L’assassinat de Charlie Kirk, figure trumpiste notoire qui a exprimé sa peur d’être «éliminé» s’il s’éloignait trop du narratif pro-israélien, a jeté encore plus de combustible sur ce brasier spéculatif. Les enquêteurs ont conclu à l’acte isolé, mais dans l’écosystème idéologique du camp conservateur, ce meurtre a pris des allures de symbole, celui d’une ligne rouge invisible qu’il ne faudrait pas franchir.
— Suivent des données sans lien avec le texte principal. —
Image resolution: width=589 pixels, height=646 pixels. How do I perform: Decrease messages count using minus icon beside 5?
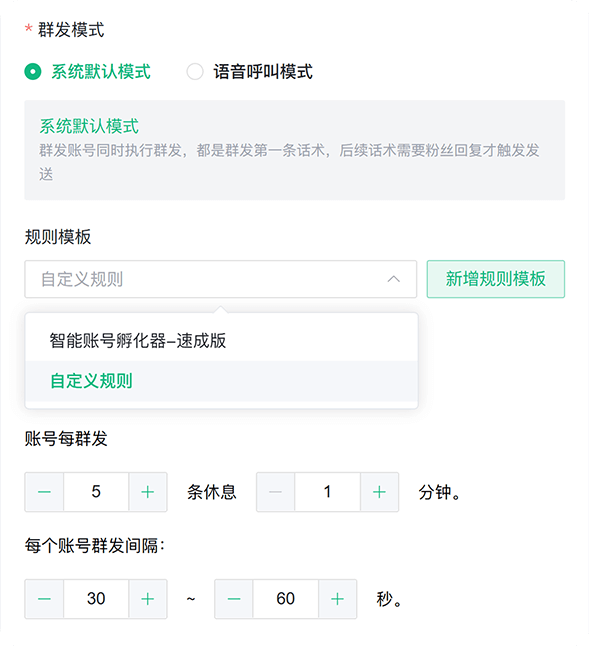click(x=44, y=492)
La Maison-Blanche apparaît dès lors comme un lieu où les décisions stratégiques sont dictées par des influences extérieures, qu’il s’agisse de lobbies puissants, d’alliances internationales, de pressions diplomatiques ou de leviers personnels discrets. Les choix de politique étrangère – guerres par procuration, sanctions ciblées, manipulations régionales – reflètent des intérêts qui ne sont pas strictement américains. Les Etats-Unis y deviennent un instrument, entraînés dans des conflits qui ne sont pas les leurs, tandis que les priorités nationales passent derrière des logiques d’influence et de contrôle.
Et une question lourde plane sur ce récit : si l’Amérique ne commande plus totalement sa politique étrangère, qui le fait à sa place ?

A. M.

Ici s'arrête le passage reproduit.